Pegmatites and Bubblegum

Yeah. I said it.

Pegmatites.

PEGMATITES.

OK, now I can breathe. Seriously, it’s no big deal.

This is a geology post.

Pegmatites are just perfectly ordinary igneous rocks (those that crystallize from the cooling of molten rock) that have really, really, really big crystals in them. That’s all.

With igneous rocks, big crystals means that cooling took place over a really, really, really long time.

Take granite, for example.

Granite. Quartz (grey) and feldspar (orangy-pink) are easy to see. Credit: Mark Wilson, WikiMedia Commons

This is a rock that is commonly incorporated into table tops.
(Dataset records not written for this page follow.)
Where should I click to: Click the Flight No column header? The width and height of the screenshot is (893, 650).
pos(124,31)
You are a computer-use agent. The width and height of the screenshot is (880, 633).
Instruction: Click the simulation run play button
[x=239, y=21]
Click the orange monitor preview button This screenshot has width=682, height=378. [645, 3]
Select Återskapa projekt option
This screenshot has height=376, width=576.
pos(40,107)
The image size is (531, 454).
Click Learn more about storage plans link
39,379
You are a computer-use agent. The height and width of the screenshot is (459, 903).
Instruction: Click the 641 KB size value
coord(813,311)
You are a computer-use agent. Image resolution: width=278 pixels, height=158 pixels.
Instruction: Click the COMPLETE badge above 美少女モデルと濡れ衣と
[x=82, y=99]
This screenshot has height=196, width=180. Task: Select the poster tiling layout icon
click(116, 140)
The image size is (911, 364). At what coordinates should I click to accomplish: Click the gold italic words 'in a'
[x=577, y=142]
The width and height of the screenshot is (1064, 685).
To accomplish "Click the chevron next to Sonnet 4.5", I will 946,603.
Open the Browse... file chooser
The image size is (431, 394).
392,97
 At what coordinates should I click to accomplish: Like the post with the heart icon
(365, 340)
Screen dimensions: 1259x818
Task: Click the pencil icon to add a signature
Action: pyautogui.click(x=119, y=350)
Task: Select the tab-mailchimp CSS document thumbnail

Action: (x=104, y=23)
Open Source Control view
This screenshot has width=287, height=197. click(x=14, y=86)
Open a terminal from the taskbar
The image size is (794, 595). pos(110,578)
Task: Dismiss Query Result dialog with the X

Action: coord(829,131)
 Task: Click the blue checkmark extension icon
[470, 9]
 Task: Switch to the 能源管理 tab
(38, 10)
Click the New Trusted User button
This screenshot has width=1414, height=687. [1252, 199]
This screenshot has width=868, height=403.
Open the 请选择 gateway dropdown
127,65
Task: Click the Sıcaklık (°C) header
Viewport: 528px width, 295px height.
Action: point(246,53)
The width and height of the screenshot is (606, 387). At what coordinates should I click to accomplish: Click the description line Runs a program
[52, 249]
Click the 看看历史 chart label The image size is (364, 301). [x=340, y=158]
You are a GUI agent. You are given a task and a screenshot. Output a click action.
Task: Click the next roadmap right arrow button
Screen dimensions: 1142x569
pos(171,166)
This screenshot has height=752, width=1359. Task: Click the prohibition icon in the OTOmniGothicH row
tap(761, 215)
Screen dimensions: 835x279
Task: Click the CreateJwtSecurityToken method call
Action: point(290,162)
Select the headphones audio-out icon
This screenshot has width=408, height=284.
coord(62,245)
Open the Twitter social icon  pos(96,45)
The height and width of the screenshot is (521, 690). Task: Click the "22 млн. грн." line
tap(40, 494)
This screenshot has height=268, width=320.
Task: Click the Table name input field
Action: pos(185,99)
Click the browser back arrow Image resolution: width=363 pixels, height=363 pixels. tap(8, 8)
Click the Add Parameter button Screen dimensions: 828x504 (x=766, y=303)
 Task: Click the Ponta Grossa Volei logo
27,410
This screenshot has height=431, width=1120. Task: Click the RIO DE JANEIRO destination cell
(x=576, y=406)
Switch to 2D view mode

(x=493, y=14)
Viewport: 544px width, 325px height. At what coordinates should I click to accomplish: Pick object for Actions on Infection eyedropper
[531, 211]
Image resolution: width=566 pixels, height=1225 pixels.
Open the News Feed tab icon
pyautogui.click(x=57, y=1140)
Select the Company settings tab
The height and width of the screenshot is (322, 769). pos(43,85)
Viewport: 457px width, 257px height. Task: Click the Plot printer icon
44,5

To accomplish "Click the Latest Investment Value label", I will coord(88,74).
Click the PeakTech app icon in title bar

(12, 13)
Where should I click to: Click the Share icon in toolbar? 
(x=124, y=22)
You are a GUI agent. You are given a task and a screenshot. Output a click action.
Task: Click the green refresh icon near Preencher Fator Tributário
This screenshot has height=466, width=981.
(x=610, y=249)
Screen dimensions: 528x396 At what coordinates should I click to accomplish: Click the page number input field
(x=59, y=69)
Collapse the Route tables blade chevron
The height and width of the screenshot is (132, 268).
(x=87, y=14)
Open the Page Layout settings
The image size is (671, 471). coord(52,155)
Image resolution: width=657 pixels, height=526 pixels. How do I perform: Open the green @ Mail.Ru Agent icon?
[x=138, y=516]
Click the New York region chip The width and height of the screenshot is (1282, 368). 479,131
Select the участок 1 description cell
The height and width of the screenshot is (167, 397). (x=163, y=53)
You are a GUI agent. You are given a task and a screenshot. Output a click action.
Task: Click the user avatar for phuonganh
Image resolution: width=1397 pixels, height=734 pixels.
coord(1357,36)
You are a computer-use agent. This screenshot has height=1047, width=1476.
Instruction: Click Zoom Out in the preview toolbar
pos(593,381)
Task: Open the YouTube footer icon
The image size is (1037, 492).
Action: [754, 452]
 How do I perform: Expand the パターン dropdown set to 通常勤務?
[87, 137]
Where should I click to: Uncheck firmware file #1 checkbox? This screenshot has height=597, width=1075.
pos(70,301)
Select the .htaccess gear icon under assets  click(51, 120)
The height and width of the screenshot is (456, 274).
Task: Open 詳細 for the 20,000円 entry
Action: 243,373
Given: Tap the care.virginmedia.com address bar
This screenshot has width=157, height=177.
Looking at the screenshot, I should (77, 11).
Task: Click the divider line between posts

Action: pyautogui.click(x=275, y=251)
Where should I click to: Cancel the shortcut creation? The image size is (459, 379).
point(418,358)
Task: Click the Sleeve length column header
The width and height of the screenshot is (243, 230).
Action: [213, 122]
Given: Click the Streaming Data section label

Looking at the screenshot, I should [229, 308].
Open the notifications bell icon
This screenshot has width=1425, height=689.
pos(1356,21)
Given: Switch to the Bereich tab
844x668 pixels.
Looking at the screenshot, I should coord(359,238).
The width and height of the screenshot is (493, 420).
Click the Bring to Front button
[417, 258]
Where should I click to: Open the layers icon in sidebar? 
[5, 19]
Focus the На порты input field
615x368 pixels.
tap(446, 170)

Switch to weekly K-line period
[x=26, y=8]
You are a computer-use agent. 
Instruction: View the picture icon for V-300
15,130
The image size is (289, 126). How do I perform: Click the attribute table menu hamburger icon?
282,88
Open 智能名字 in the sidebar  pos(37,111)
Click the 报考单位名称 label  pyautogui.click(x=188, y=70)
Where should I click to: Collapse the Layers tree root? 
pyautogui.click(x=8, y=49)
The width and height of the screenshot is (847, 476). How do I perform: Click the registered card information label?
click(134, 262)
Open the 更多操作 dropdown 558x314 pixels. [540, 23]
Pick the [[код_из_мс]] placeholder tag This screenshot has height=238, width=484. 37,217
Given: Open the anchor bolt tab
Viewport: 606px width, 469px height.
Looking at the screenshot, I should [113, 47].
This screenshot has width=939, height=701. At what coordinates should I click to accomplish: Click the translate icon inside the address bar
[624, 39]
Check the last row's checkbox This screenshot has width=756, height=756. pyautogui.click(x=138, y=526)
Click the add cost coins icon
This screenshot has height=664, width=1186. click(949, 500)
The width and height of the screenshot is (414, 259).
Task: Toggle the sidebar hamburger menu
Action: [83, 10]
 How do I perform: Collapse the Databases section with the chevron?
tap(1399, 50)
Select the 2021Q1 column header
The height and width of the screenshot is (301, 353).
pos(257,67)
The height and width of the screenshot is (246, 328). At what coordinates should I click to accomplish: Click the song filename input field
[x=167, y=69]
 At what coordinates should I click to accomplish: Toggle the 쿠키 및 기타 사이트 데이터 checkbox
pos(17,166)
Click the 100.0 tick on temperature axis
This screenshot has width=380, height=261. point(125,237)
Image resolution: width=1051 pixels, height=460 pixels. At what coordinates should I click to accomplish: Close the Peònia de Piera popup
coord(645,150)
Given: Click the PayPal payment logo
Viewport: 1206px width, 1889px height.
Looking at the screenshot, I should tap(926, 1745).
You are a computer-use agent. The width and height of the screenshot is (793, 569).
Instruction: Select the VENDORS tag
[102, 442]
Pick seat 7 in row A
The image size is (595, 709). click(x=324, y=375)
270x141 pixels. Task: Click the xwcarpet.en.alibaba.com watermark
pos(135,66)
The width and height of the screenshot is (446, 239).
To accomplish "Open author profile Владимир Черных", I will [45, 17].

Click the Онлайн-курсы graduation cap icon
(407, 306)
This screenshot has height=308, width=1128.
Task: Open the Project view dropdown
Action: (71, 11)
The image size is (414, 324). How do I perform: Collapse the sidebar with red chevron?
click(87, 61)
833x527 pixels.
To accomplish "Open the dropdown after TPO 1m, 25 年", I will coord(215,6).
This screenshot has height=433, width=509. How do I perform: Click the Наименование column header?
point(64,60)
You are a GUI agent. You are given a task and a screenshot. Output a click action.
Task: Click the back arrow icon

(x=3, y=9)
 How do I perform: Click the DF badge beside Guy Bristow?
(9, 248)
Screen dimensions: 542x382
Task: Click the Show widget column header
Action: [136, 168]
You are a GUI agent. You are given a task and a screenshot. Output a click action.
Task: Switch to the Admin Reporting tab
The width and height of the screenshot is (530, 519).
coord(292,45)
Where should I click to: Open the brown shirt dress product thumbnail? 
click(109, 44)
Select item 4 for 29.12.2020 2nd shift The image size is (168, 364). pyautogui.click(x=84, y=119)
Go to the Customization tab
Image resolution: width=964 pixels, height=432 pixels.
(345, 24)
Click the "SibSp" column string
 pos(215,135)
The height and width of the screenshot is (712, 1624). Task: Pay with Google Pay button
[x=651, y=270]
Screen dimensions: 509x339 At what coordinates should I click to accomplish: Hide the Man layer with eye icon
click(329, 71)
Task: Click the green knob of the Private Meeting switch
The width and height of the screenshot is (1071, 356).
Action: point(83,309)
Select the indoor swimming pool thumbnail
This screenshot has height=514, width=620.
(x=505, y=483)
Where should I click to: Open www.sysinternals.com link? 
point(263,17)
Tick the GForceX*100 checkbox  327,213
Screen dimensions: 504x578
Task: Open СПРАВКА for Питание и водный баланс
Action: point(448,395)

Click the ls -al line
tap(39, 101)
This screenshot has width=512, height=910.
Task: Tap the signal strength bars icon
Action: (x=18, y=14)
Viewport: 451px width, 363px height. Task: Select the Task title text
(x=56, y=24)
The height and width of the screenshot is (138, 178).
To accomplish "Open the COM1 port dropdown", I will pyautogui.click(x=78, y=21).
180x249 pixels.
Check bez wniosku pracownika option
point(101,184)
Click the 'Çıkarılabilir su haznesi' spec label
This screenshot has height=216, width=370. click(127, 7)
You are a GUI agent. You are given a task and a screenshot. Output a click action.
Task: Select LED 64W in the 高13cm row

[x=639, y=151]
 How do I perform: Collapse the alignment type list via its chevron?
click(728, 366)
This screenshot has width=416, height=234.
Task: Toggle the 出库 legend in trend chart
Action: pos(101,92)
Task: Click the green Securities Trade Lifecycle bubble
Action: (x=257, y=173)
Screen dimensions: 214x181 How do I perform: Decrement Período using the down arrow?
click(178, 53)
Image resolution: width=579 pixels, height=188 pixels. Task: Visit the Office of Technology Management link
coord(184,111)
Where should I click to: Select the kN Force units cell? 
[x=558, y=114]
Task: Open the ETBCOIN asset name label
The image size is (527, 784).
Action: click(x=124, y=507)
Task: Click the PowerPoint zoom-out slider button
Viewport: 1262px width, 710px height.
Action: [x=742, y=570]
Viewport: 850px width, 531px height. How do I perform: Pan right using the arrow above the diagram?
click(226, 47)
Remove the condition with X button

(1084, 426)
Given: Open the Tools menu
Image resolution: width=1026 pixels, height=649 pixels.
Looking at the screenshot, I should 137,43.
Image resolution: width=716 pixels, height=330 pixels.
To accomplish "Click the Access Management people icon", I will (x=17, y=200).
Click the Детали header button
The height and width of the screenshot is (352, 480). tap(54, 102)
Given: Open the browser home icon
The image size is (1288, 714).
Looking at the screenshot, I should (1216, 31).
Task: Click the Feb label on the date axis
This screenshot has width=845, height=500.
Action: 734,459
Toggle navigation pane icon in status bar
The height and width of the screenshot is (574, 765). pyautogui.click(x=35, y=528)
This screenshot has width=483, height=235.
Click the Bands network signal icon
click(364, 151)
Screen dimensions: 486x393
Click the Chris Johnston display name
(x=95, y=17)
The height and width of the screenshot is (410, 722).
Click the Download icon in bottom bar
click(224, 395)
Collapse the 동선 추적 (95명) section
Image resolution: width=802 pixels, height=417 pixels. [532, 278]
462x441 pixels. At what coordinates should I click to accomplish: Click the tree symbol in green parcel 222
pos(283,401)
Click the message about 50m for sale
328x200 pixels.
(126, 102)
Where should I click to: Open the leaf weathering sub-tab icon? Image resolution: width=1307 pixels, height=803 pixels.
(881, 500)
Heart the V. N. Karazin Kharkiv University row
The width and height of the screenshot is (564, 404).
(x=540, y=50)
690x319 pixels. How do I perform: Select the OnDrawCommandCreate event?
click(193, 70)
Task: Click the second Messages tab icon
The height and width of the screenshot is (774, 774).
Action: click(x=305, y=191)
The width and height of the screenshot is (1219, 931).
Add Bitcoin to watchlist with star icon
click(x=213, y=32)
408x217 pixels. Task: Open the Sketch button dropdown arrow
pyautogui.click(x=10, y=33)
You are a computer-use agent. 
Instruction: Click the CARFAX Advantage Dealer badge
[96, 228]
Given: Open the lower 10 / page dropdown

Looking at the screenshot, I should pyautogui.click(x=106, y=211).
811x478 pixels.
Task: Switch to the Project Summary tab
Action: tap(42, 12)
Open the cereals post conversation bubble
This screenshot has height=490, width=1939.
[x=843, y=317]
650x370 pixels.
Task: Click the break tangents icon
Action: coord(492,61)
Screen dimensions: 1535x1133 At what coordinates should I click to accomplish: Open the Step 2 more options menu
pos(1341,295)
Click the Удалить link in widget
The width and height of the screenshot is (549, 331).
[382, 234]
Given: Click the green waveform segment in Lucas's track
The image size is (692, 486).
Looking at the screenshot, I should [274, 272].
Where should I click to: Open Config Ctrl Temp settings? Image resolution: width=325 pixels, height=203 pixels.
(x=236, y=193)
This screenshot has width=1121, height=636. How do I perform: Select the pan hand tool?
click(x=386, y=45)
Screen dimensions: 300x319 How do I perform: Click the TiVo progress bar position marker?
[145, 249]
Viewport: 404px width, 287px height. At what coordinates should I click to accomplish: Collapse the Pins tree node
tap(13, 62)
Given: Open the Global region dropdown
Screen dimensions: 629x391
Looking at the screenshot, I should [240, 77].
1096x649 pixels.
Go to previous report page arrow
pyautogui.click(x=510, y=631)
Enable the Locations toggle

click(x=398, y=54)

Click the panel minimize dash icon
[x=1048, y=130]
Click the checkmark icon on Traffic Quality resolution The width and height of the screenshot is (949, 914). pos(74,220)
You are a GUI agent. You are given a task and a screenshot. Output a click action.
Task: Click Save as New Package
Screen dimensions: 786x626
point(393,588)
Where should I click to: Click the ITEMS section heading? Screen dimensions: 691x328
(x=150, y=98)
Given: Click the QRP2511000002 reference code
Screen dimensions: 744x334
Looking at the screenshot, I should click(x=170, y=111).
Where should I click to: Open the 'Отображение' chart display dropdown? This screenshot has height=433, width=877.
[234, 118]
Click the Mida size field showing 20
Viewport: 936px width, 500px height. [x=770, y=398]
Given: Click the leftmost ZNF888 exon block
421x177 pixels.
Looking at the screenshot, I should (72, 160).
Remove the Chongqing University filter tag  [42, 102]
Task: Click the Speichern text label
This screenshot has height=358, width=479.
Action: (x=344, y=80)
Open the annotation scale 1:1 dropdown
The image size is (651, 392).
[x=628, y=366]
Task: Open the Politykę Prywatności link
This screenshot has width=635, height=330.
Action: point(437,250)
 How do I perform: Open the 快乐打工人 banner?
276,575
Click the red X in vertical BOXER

Granite is composed mostly of the minerals quartz, orthoclase feldspar (or K-feldspar), sodic plagioclase feldspar, and muscovite mica. And, as in the photo above, the crystals are visible to the naked eye but still generally smaller than the tip of a person’s finger.

For an igneous rock to be called a pegmatite, the crystals need to be one centimeter in diameter or larger. In other words, the crystals need to be bigger than a finger tip. Many times, the crystals are much, much larger.

Like feet across. Huge. Massive. Giant.

Like so big, you could make an entire gravestone out of one single quartz crystal from a granitic pegmatite.

Have you seen this?

AKA ‘Bubblegum Rock.’ Photo by Van King.

Read more about the history of this monument here.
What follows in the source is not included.